Kaoru mengambil saputangan yang berada di samping sebuah pisau dengan mata pisau bergerigi. Sambil bersiul, ia membersihkan pisau itu agar semakin berkilau.
“Sepertinya hari ini akan mendapat pekerjaan lagi. Bersiaplah...” bisiknya sambil terus membersihkan pisau-pisau itu.  
“Pakai cara seperti apa? Hmm.. aku harus melihat dulu seperti apa rupanya agar aku tahu cara menghabisinya. Aku sudah tidak sabar...” Kaoru menyeringai. Ia dapat melihat pantulan wajahnya pada mata pisaunya.

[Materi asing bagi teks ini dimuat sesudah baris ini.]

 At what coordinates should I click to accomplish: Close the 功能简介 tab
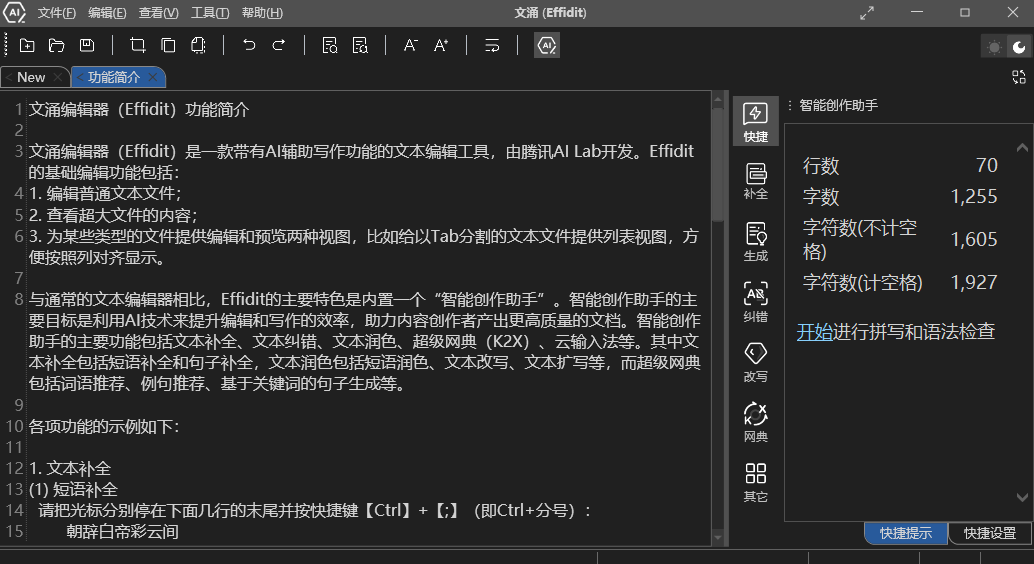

Malam semakin larut. Gerimis tipis menemani malam bersama kabut yang menyelimuti sekeliling pabrik dan taman hiburan terbengkalai itu. Membuat suasana menjadi lebih mencekam. Seorang gelandangan berjalan sempoyongan di dalam taman hiburan. Samar-samar dapat terdengar suara percakapan atau suara dari radio. Beberapa titik lampu menyala. Si gelandangan mencari tempat yang gelap, paling tidak cukup hangat untuk mengistirahatkan dirinya malam itu.
Seorang pemuda memperhatikan gelandangan itu dari jendela. Pemuda kecil itu mematikan lampu tempel tempat ia tinggal, di sebuah ruangan yang dulunya merupakan kantin taman hiburan itu. Dengan sedikit kerja keras, ia menyulap bekas kantin itu menjadi sebuah tempat tinggal yang cukup untuk dirinya.

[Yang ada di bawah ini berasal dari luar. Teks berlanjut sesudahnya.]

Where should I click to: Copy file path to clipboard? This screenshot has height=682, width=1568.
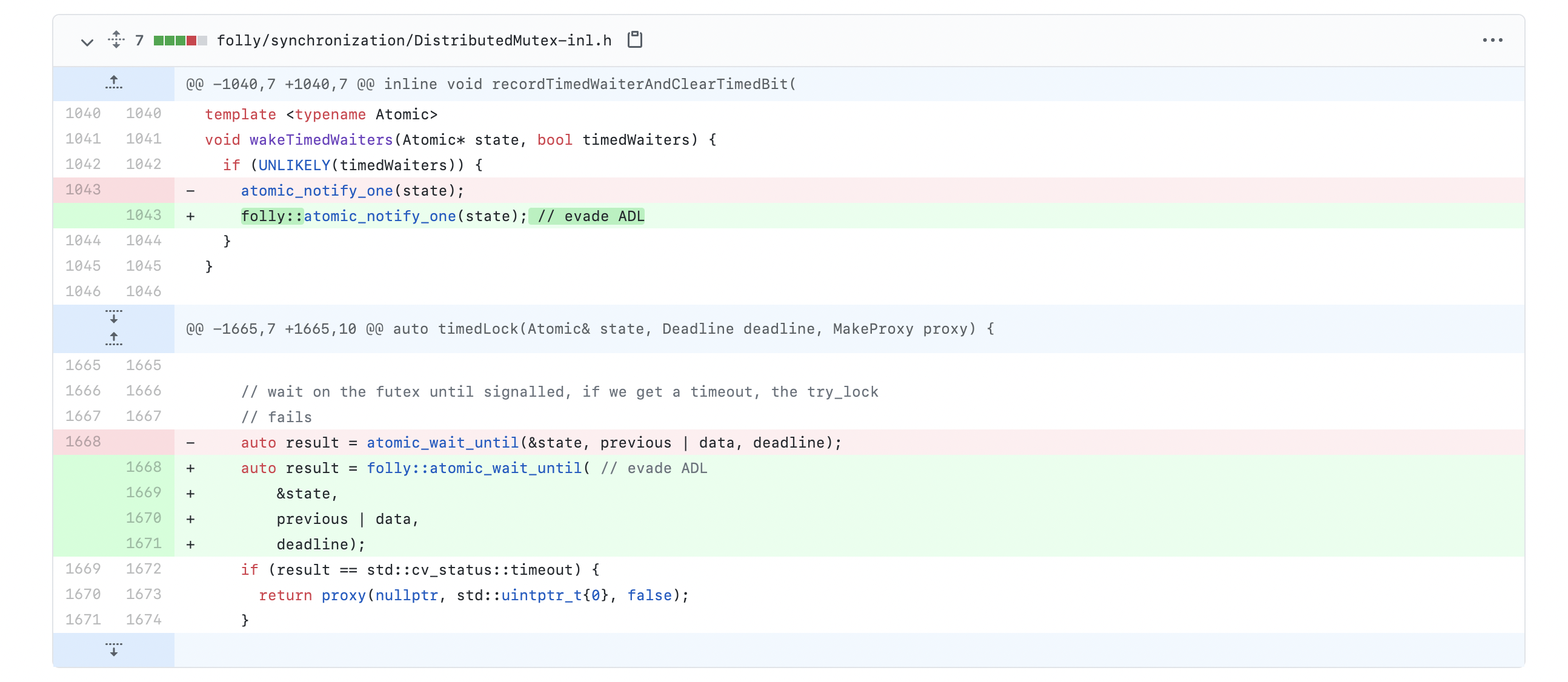634,40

Si gelandangan tidak cukup sadar bahwa ia tengah di perhatikan. Kepalanya menoleh ke kiri dan kanan, mencari tempat bernaung yang pas. Pemuda di balik jendela menjilat bibirnya yang merah.
“Hati... limpa... otak... makan besar....”


Hujan telah berhenti. Meninggalkan genangan-genangan yang melebar di beberapa sisi jalan. Dingin terasa menusuk, bahkan burung hantu sekalipun enggan berdekut. Seekor anjing kurus mendengking pelan ditempatnya bergelung mencari hangat karena melihat sepasang mata yang berkilauan dari jendela. Mata itu menyipit seolah tersenyum. Si anjing menutupi matanya dengan telinganya yang menjuntai.
24 Cylinders malam itu begitu sunyi meskipun setan-setan tengah berpesta pora di sana.